### What the exercise asks
Update the news report on the Moscow stabbings: write out everything from "Police have not" down to "any motive announced." again, with "knife" changed to "blade".

··· Given text

Three women who lived in the off-campus house, as well as a boyfriend of one, were found stabbed to death on Nov. 13 in the home in Moscow, upending a community that hadn't recorded a murder since 2015. The killed students were Kaylee Goncalves, 21; Madison Mogen, 21; Xana Kernodle, 20; and Kernodle's boyfriend, Ethan Chapin, 20.
Police have not identified a suspect or found the murder weapon, which they believe to be a knife, though investigators have "a lot of quality leads," an Idaho state police spokesperson said Tuesday morning.
"We're still working through thousands of leads and tips, and we have quality information that we're working on," Idaho State Police spokesperson Aaron Snell told CNN about the case that has put the college town of Moscow on edge, with no arrests made or any motive announced.
Snell declined to specify what he meant by quality leads and information. His comments come amid frustration from victims' relatives and some in the community over what they say has been a slow release of investigative details.
Authorities haven't announced or encouraged a reward in the case, Snell said, because they fear that will diminish the quality of future leads.
"At times, when there is a reward or money offered ... the quantity and quality of tips actually degrade a little bit," and people try to "provide information that may not even be ... a reasonable tip, just to see if there's some money available to them," Snell said.
Investigators have received more than 2,654 emailed tips, 2,770 phone tips and more than 1,080 "digital media submissions," Moscow police said Monday.
Asked at what point this would be considered a cold case, Snell said that "we're absolutely not there."
"We're continuously making progress," Snell said. "... But this is a criminal investigation, and as we make progress, we can't always provide that information."
Investigators believe all four victims had been out in the hours before the killings — two at a Moscow bar, and the other two at a fraternity house — but had returned to the home shortly before 2 a.m. on the morning of the stabbings.
Later that morning, two surviving roommates "summoned friends to the residence because they believed one of the second-floor victims had passed out and was not waking up," police said in a release. Somebody called 911 from the house at 11:58 a.m. using one of the surviving roommates' phones.
When police arrived, they found two victims on the second floor and two victims on the third floor. There was no sign of forced entry or damage, police said.
A coroner determined the four victims were each stabbed multiple times and were likely asleep when the attacks began, police have said. The manner and cause of death were homicide by stabbing, the coroner said.
Detectives do not believe the surviving roommates were involved in the killings, police said.

······
··· Entries

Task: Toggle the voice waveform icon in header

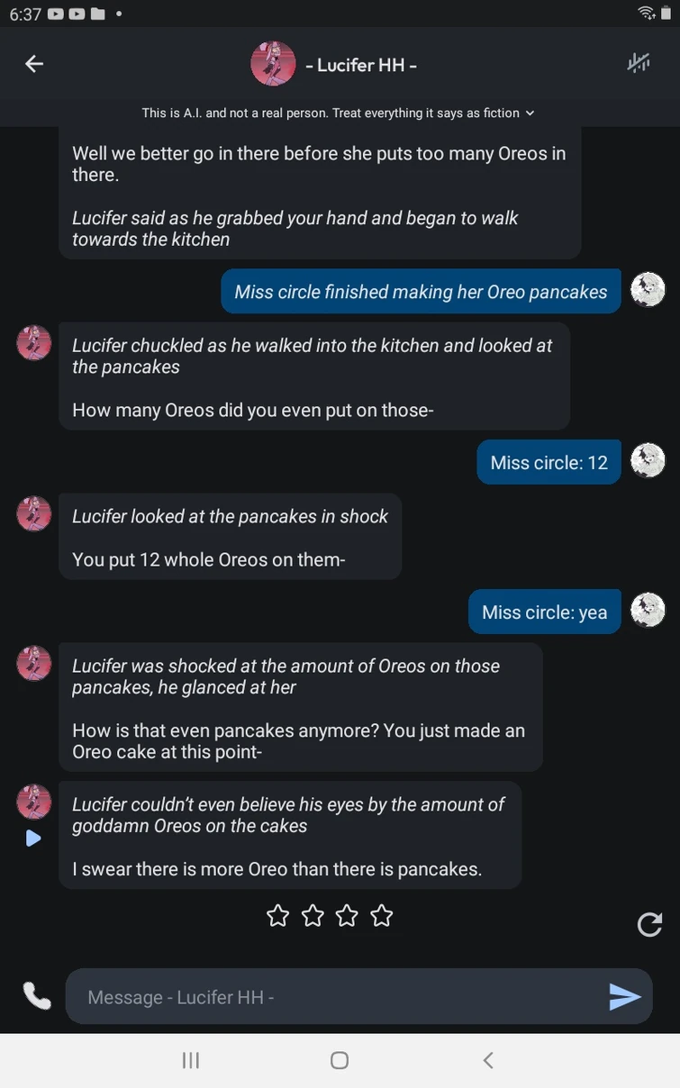Action: coord(639,63)
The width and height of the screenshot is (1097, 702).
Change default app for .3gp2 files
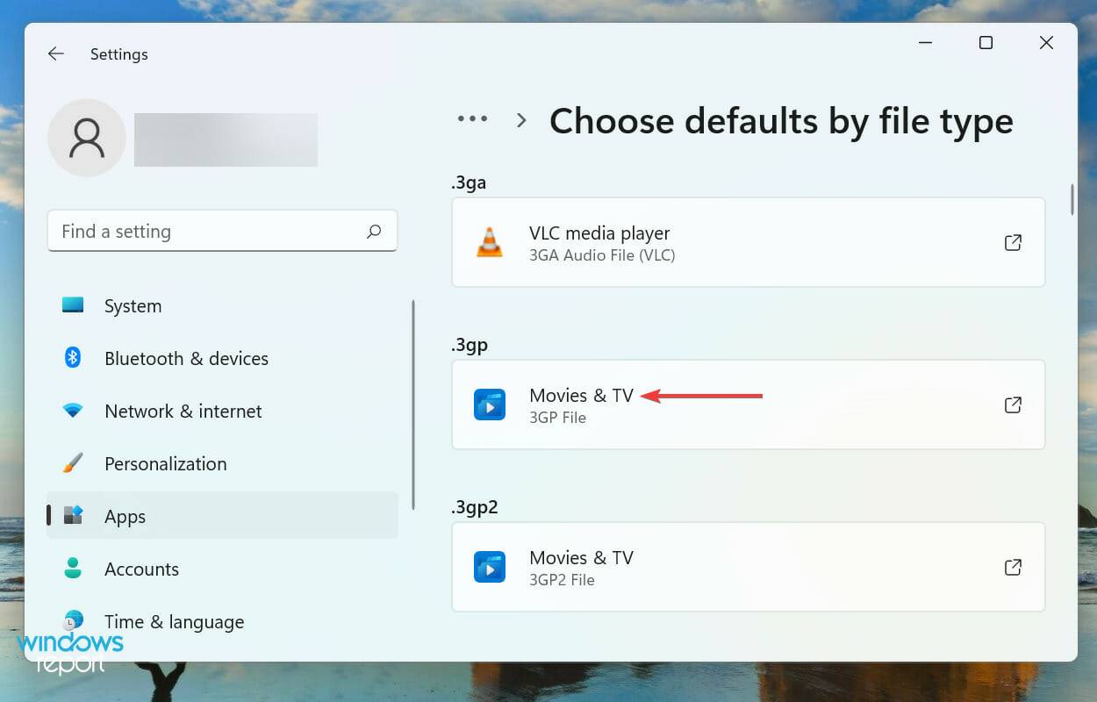(x=748, y=567)
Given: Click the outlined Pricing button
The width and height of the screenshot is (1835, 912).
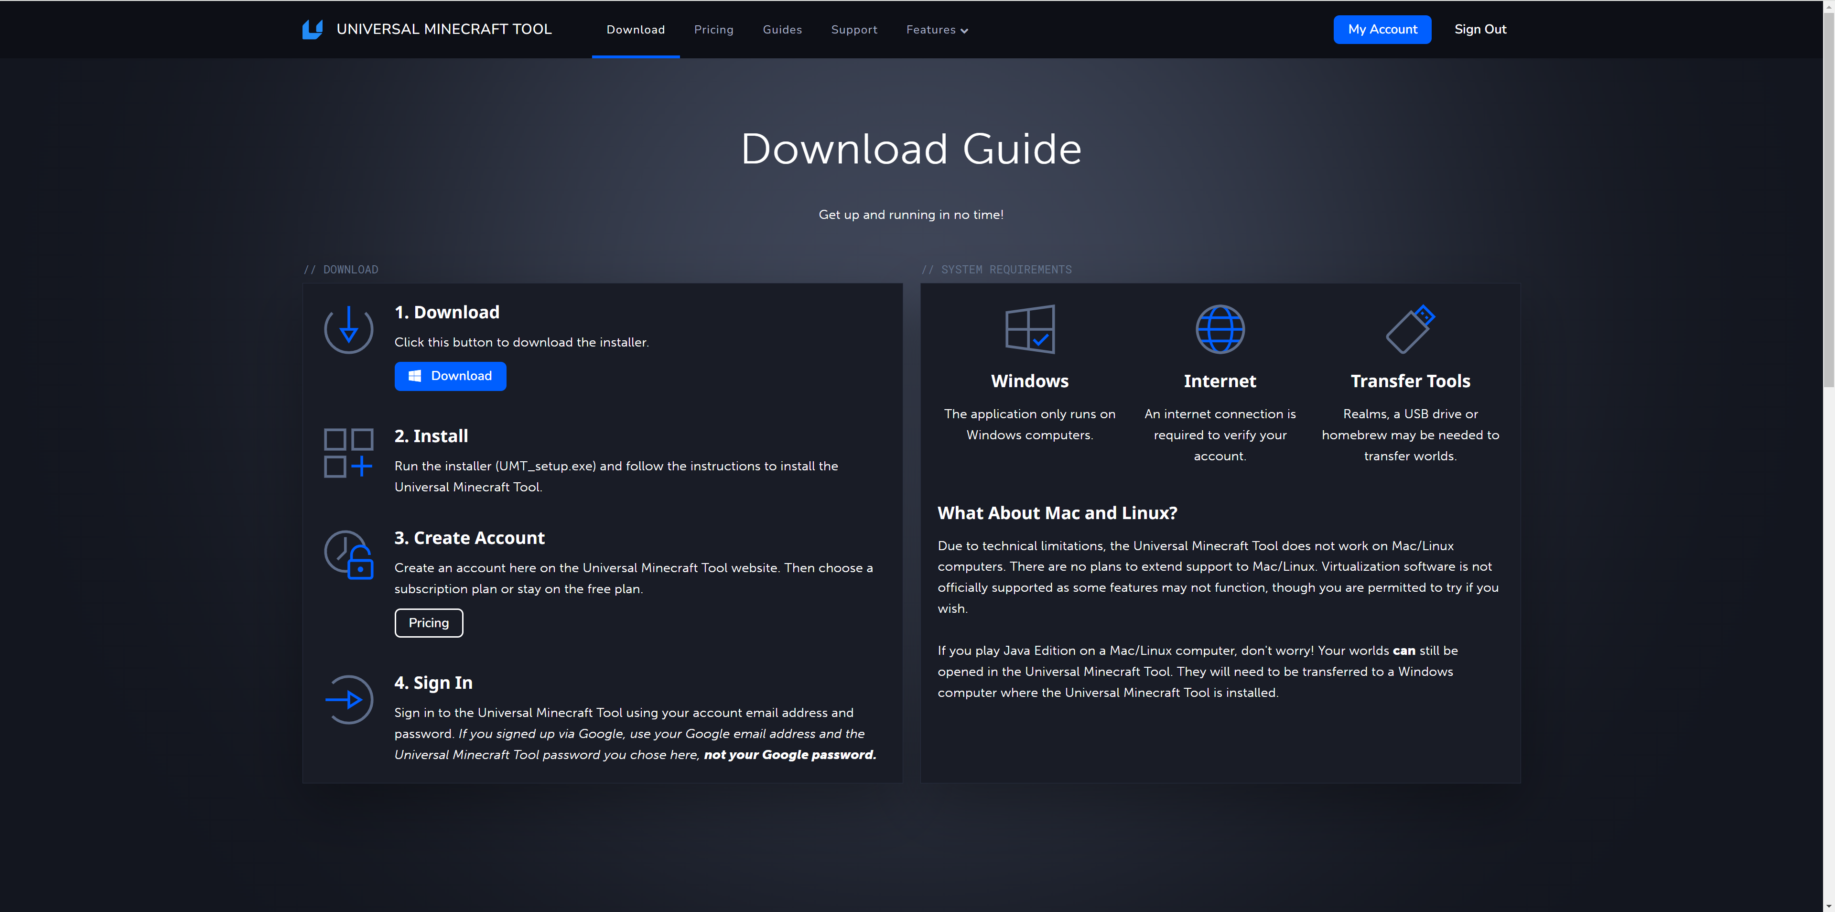Looking at the screenshot, I should pos(429,623).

······

### Exercise output
Police have not identified a suspect or found the murder weapon, which they believe to be a blade, though investigators have "a lot of quality leads," an Idaho state police spokesperson said Tuesday morning.
"We're still working through thousands of leads and tips, and we have quality information that we're working on," Idaho State Police spokesperson Aaron Snell told CNN about the case that has put the college town of Moscow on edge, with no arrests made or any motive announced.